In a first step, we evaluated the major alleles of the FimH, BcfD, and StfH fimbrial adhesins for 262 S. Newport strains and confirmed the previous description of two allelic groups (labeled A and B) for each adhesin (20). The sequences of the FimH groups were published previously (19, 20). Bcf alleles differed by only 3 amino acids, whereas more differences separated StfH allelic groups A and B, which could each be further divided into two subgroups (subgroup A1 and A2 and subgroup B1 and B2). While the N-terminal half of StfH differed markedly between its major groups, only one or three different amino acids determined the two subgroups. Other proteins encoded by the Bcf and Stf gene clusters showed no variation (data not shown).

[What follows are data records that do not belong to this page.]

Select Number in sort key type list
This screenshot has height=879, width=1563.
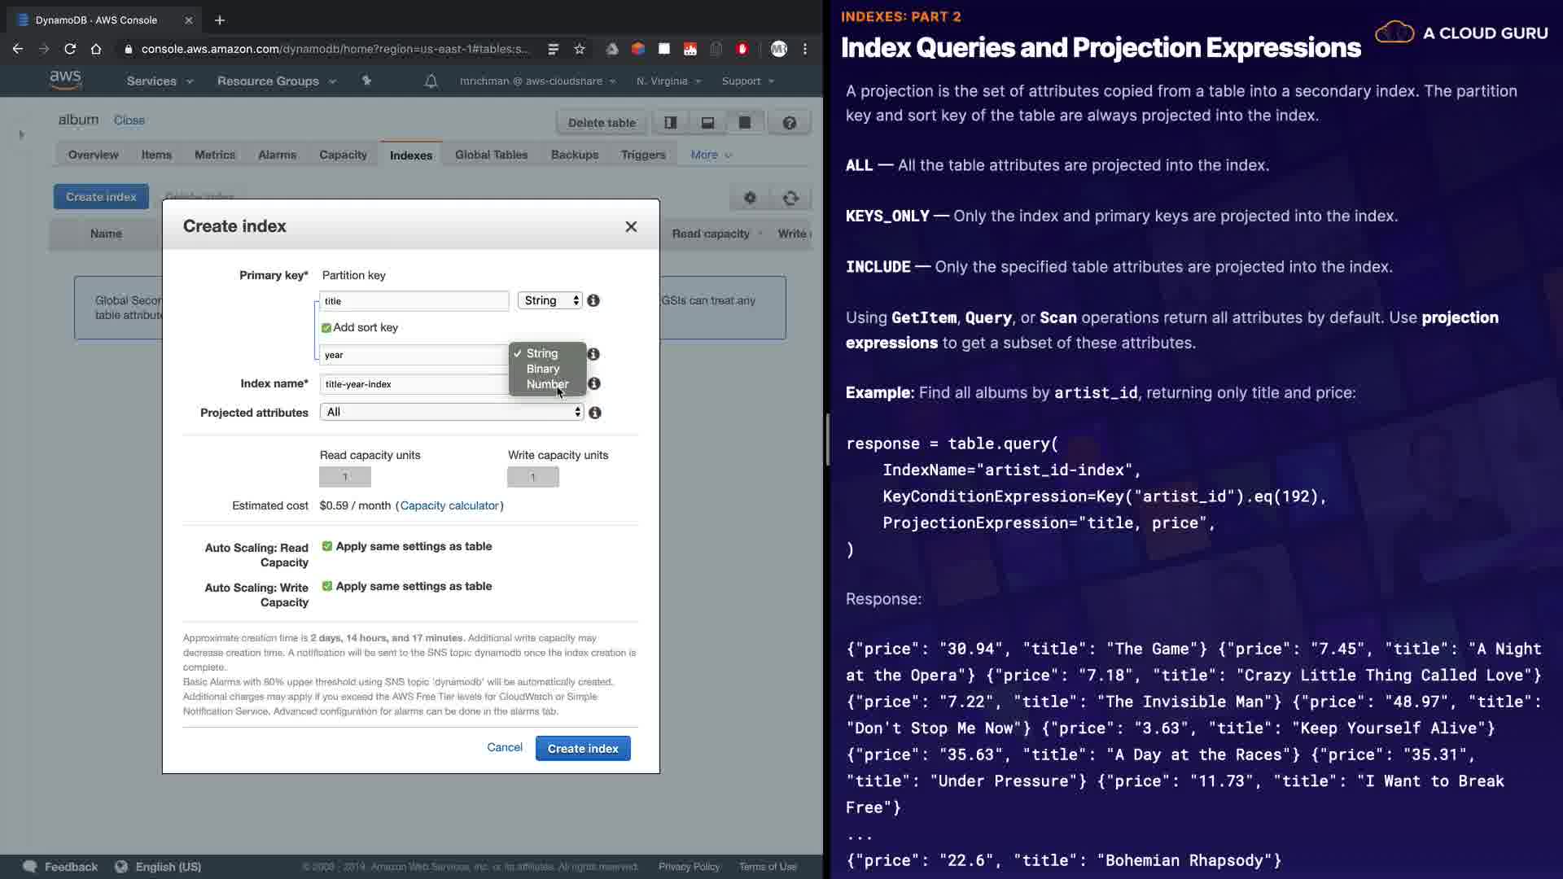tap(547, 384)
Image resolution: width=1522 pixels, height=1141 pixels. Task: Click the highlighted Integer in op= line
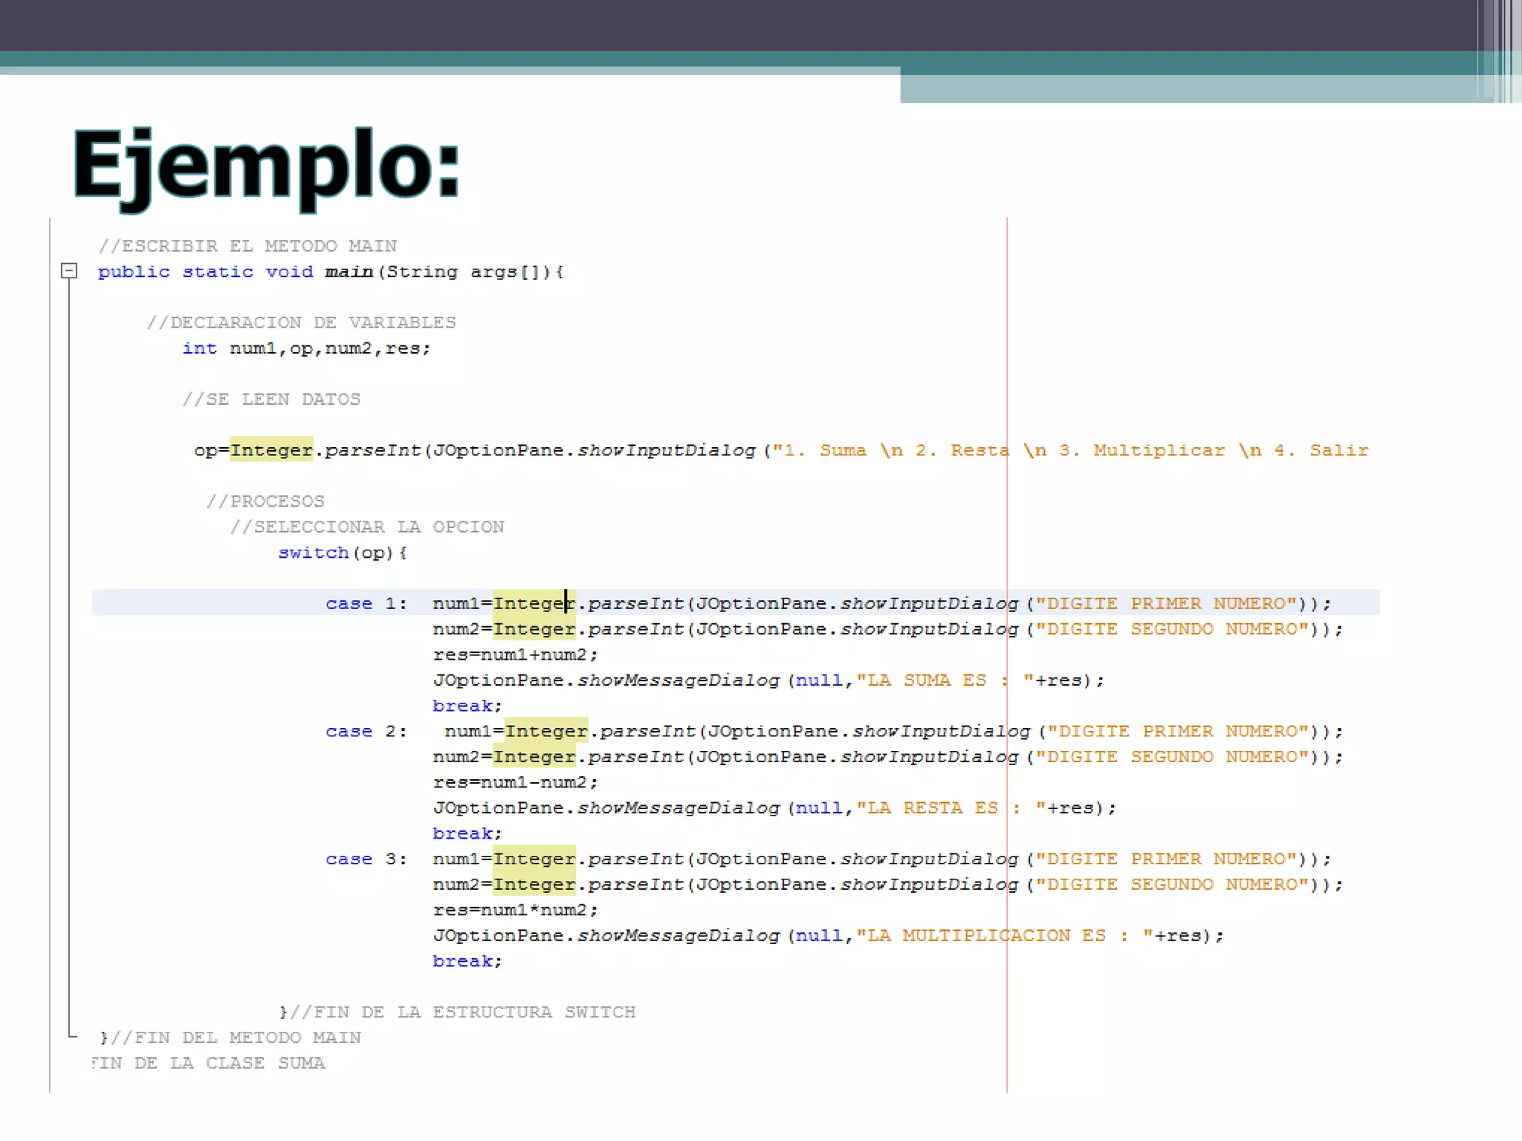[x=271, y=450]
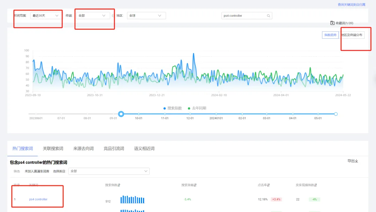Screen dimensions: 376x212
Task: Click the left timeline range handle
Action: click(121, 114)
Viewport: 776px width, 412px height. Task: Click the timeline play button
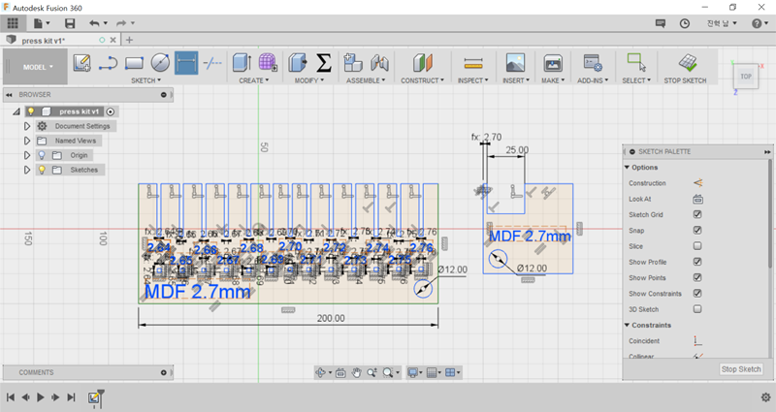40,397
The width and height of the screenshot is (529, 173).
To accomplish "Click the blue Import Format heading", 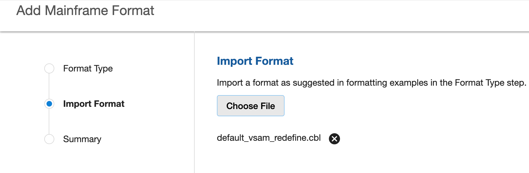I will click(x=255, y=61).
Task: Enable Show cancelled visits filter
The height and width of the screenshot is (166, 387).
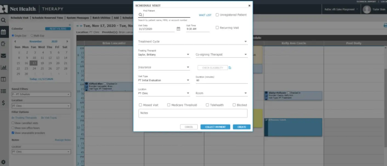Action: click(12, 123)
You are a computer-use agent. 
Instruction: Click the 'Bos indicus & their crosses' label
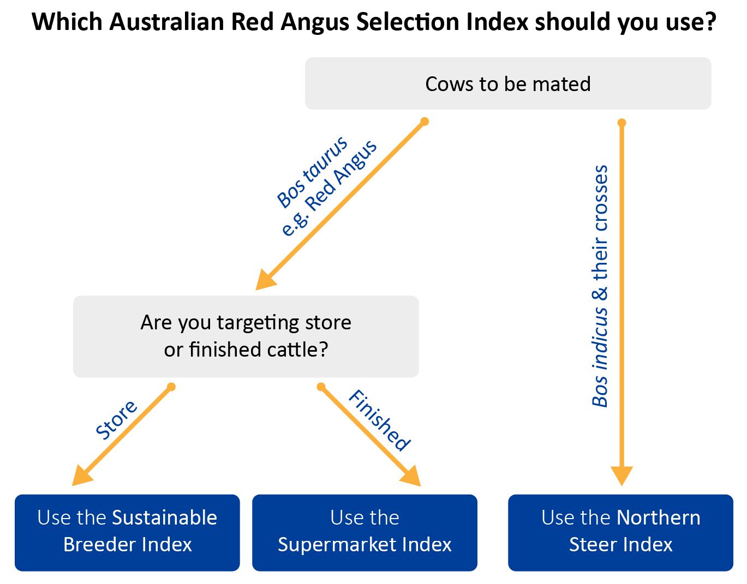[x=600, y=286]
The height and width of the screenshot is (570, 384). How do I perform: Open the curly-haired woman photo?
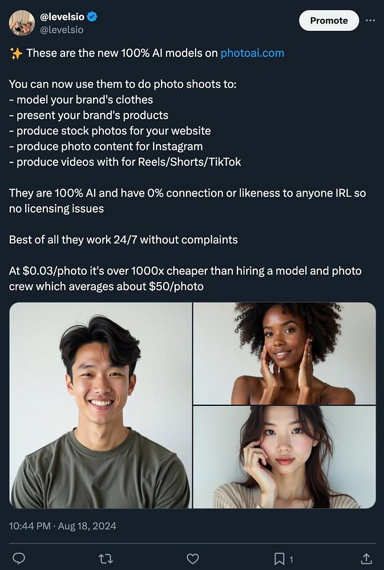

Our previous work associated FimH group A allele with bovine strains, and most strains with FimH allele A were associated with A alleles for BcfD and StfH (20). However, due to the low number of nonbovine strains that were pooled for comparisons, the results from allelic group A of BcfD and StfH suggested an associative trend for the bovine isolates without reaching statistical significance. Here, additional S. Newport sequence data were collected to compare allelic variants of the three adhesins for 262 strains isolated from different sources. The vast majority (90% to 96%) of the bovine isolates had a fimH group A, bcfD group A, and stfH group A allele, while 75% to 81% of the porcine isolates had these alleles. Isolates from avian and equine hosts had approximately the same numbers of each allelic group for the three adhesins, and while the FimH and BcfD allelic groups of human isolates had similar distributions, 76% contained a stfH B allele, closely mirroring the percentage found in environmental isolates (70%). Based on our previous findings for the FimH adhesin for which a causal relationship for the detected host association of alleles was confirmed by binding assays (19), the detected associations for BcfD and StfH alleles with distinct hosts opened the possibility that these alleles further contribute to preferential host-specific binding.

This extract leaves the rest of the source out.